**WHAT YOU ARE ASKED TO DO**
Your response should be the lines from the one containing "Войти в аккаунт (190, 635)" through the end of the material, copied exactly and with nothing added.

**SUPPLIED MATERIAL**

[Start of section]

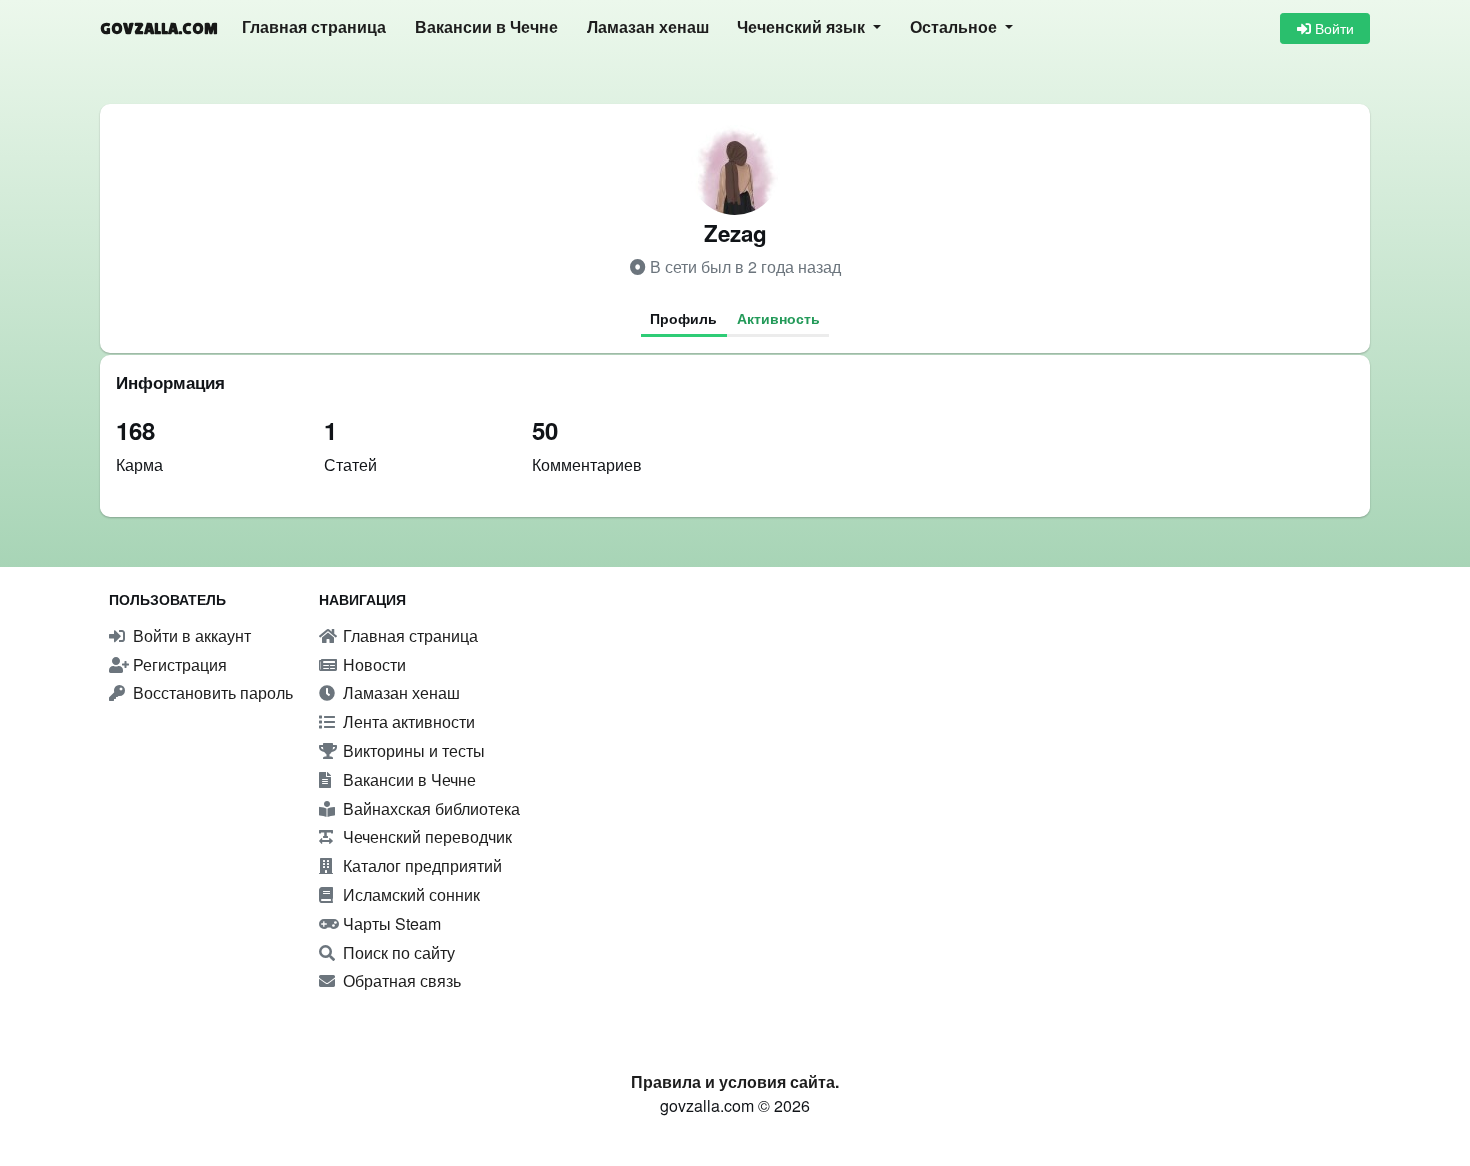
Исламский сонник (409, 894)
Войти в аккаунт (190, 635)
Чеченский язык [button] (803, 27)
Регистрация (178, 664)
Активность (778, 318)
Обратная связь (400, 980)
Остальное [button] (955, 27)
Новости (372, 664)
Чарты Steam (390, 923)
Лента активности (407, 721)
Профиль (683, 318)
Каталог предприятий (420, 865)
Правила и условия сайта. (735, 1081)
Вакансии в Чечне (486, 27)
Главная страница (314, 27)
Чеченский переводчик (425, 836)
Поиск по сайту (397, 952)
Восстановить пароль (211, 692)
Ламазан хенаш (648, 27)
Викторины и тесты (412, 750)
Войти (1332, 28)
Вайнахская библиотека (429, 808)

[End of section]

**TASK OUTPUT**
Войти в аккаунт (190, 635)
Чеченский язык [button] (803, 27)
Регистрация (178, 664)
Активность (778, 318)
Обратная связь (400, 980)
Остальное [button] (955, 27)
Новости (372, 664)
Чарты Steam (390, 923)
Лента активности (407, 721)
Профиль (683, 318)
Каталог предприятий (420, 865)
Правила и условия сайта. (735, 1081)
Вакансии в Чечне (486, 27)
Главная страница (314, 27)
Чеченский переводчик (425, 836)
Поиск по сайту (397, 952)
Восстановить пароль (211, 692)
Ламазан хенаш (648, 27)
Викторины и тесты (412, 750)
Войти (1332, 28)
Вайнахская библиотека (429, 808)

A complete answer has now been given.